(Stored items from a collection)
☆ ☆ ☆

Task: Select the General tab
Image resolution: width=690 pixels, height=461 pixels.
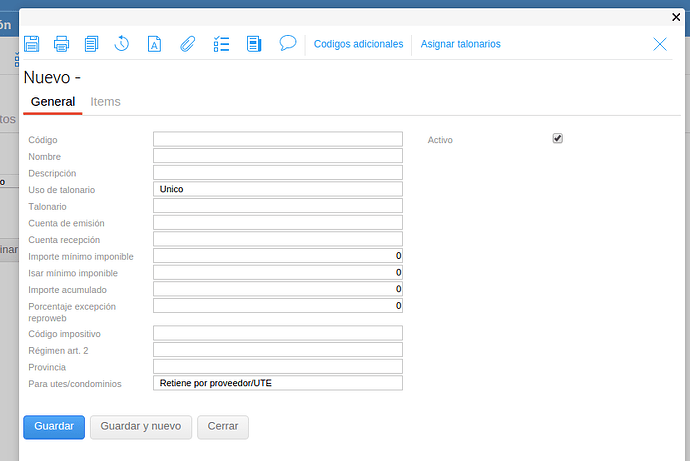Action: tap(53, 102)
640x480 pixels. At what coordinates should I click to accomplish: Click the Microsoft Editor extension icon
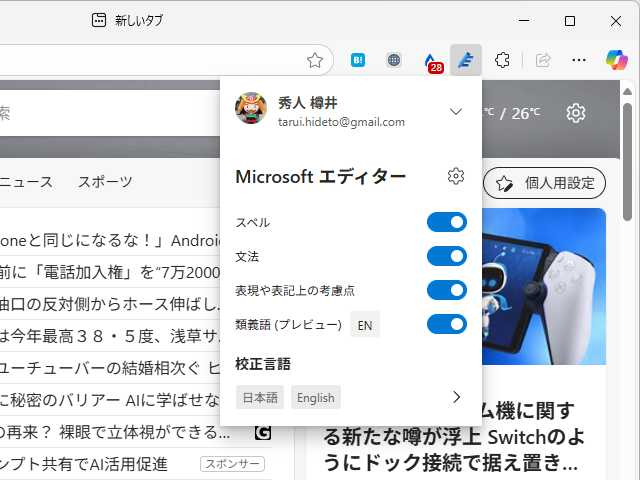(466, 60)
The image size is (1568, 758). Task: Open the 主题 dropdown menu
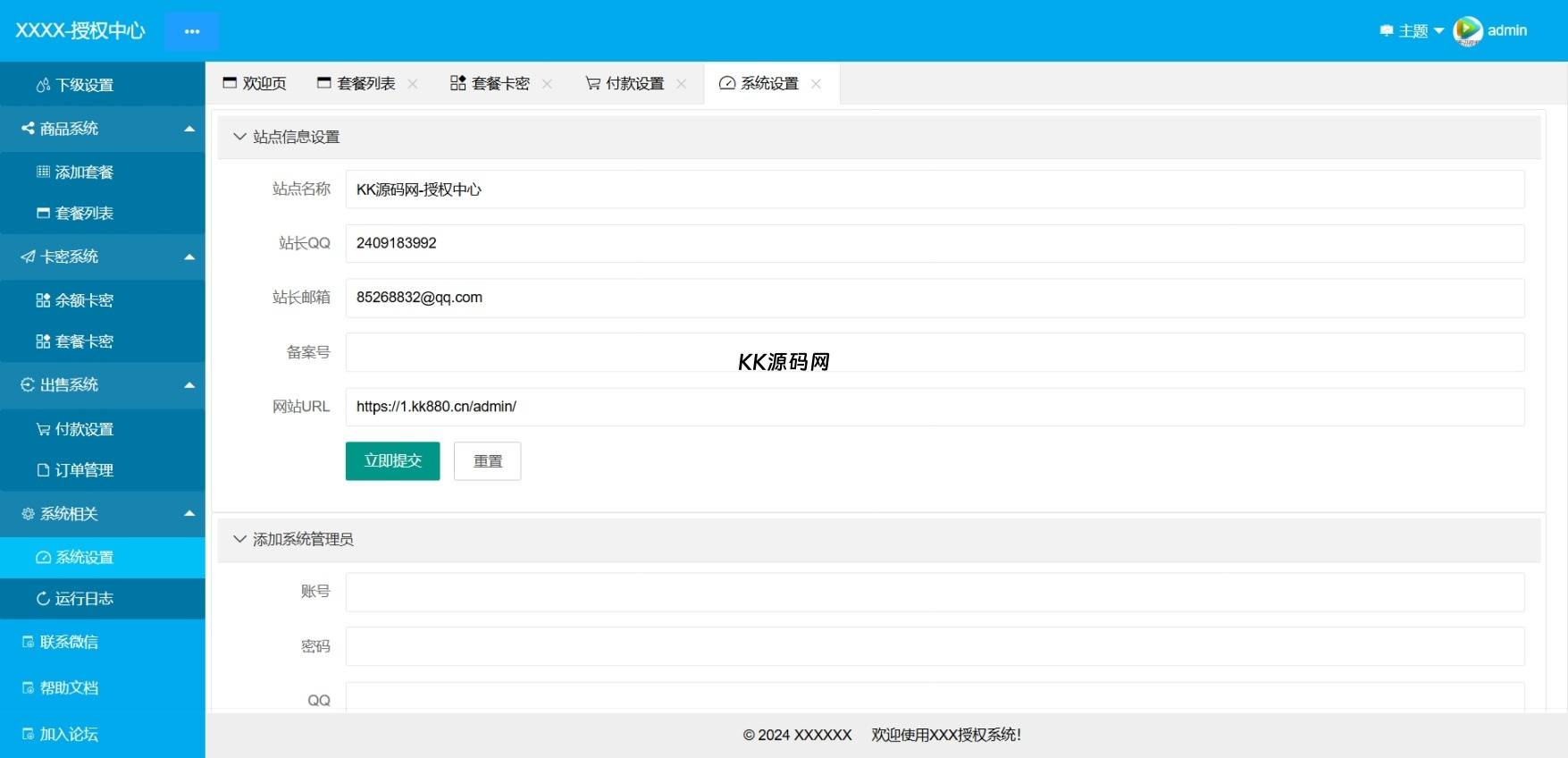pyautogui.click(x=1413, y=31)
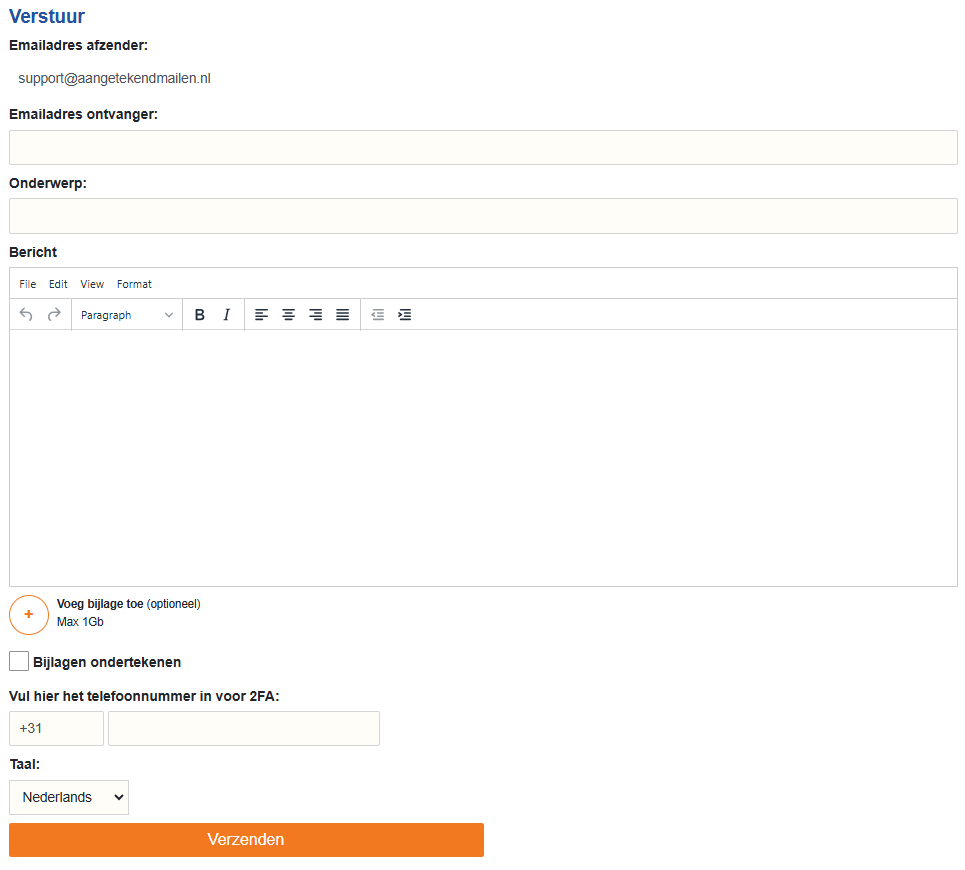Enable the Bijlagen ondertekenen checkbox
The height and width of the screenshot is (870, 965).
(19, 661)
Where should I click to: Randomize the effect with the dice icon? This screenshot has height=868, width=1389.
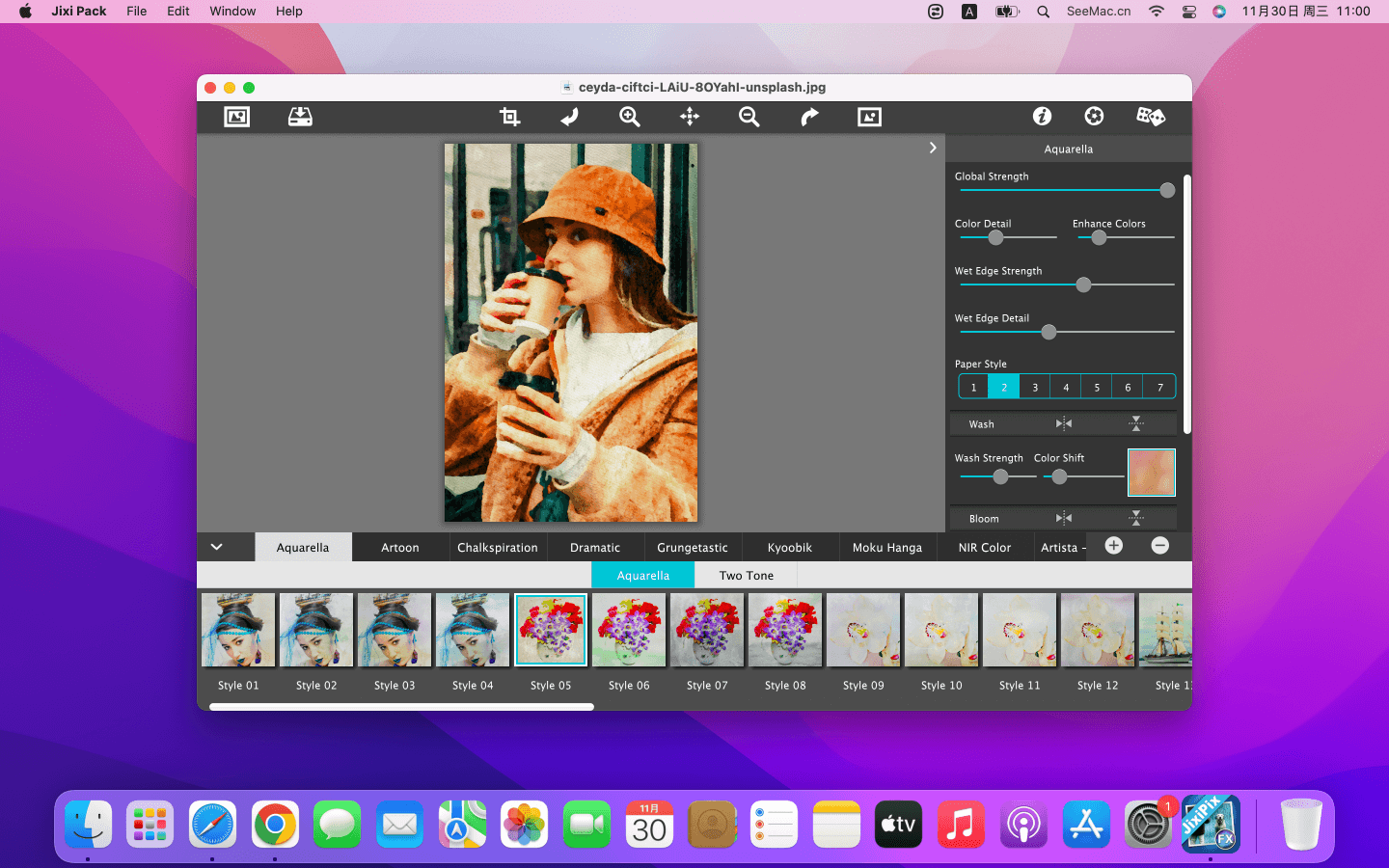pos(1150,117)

☆ ☆ ☆

- **What is being asked**
Each line from the one containing "Image resolution: width=690" through the final line of the data must be reproduced exactly, both ends included, with no pictures in the copy.

- **Result of the task**
Image resolution: width=690 pixels, height=461 pixels.
Action: tap(53, 102)
640x480 pixels. At what coordinates should I click to accomplish: Click the Microsoft Editor extension icon
(466, 60)
The image size is (1568, 758). Task: Open the 主题 dropdown menu
pyautogui.click(x=1413, y=31)
Enable the Bijlagen ondertekenen checkbox
The height and width of the screenshot is (870, 965).
(19, 661)
Where should I click to: Randomize the effect with the dice icon? This screenshot has height=868, width=1389.
pos(1150,117)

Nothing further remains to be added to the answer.